__To do__.
Could you state how many lines of the material hold "height"? Include nothing beyond the number.

__Information__.
*** Begin section ***

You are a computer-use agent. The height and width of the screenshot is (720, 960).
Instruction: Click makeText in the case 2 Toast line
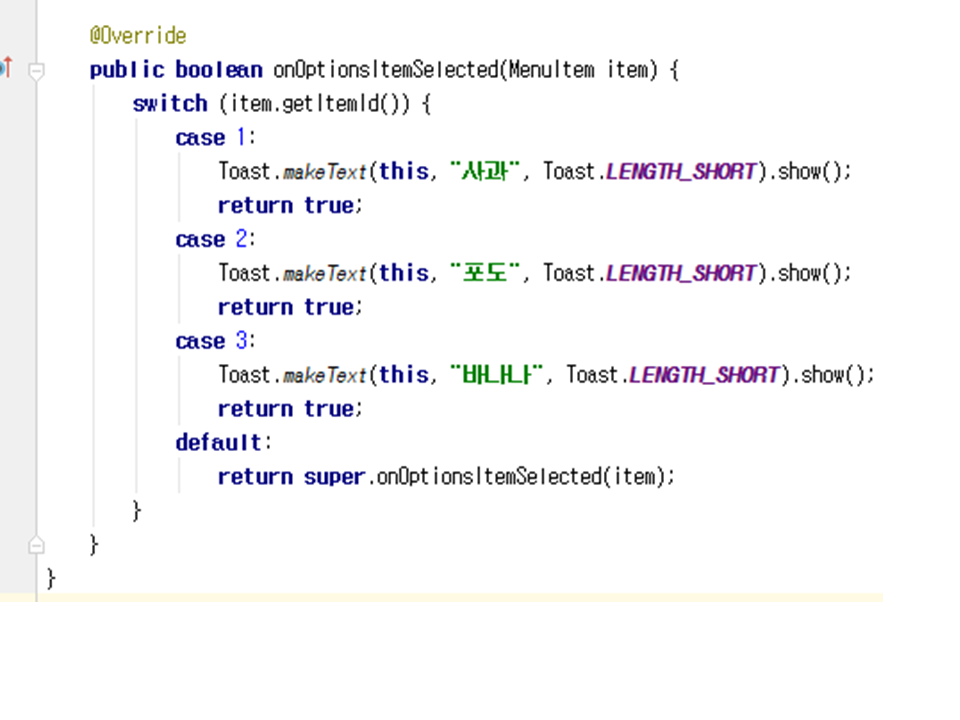[x=325, y=273]
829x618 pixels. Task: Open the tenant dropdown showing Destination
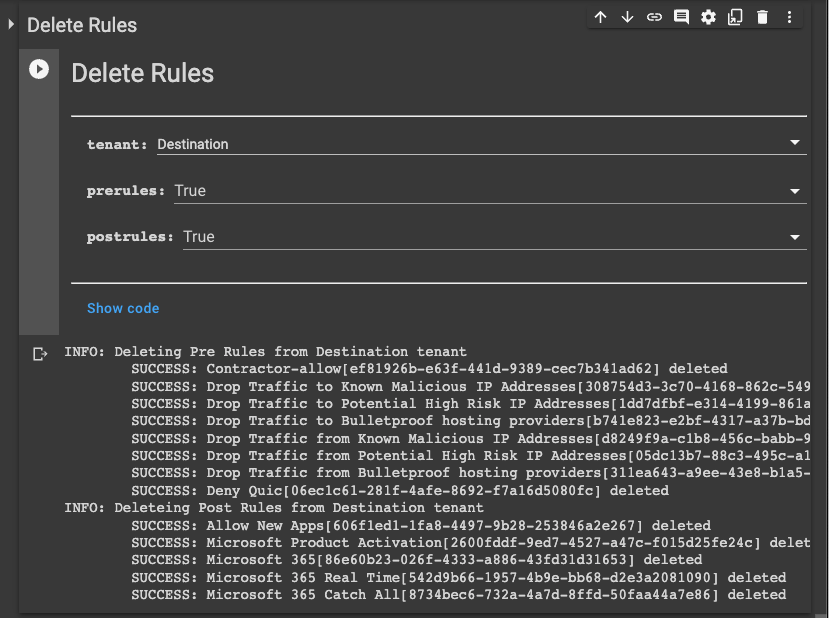point(480,144)
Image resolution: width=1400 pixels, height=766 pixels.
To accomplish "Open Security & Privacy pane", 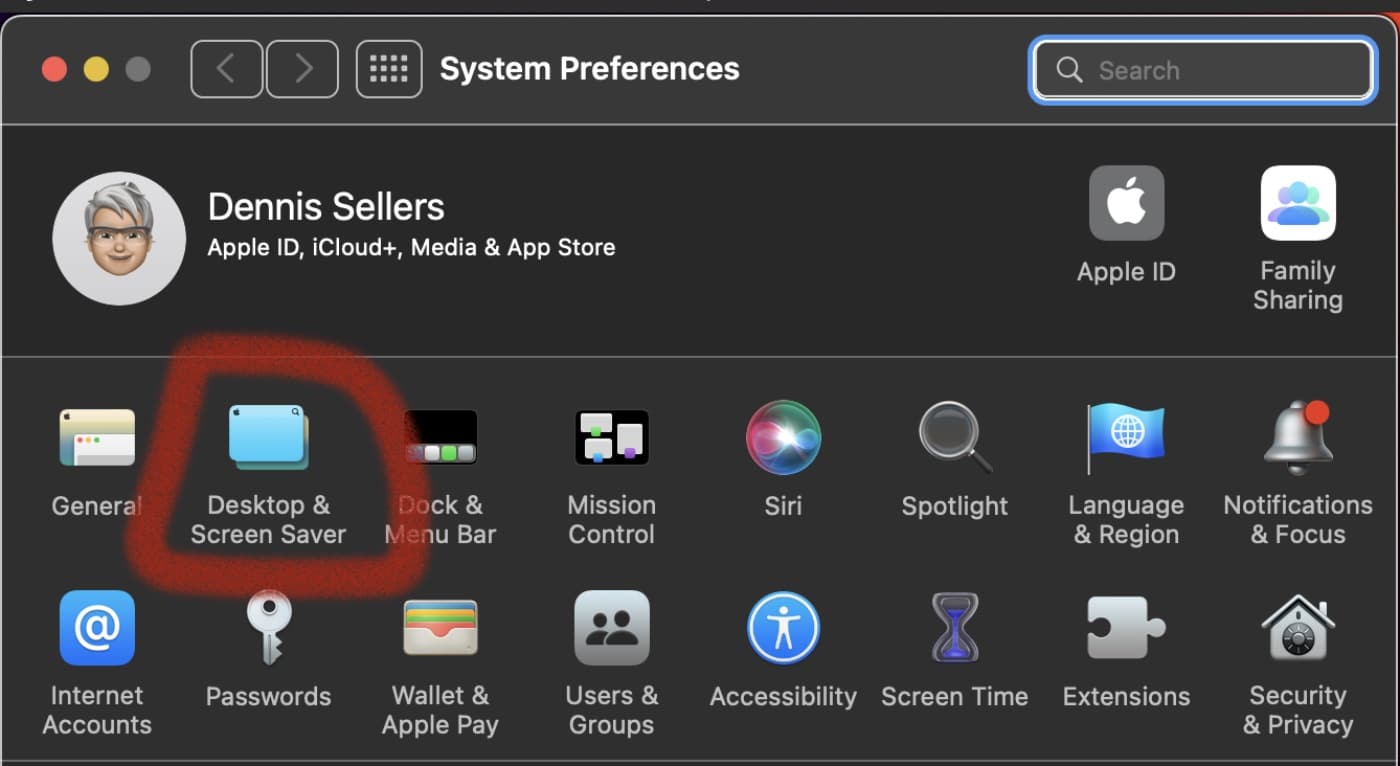I will click(1298, 628).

*** End section ***

__Task solution__.
2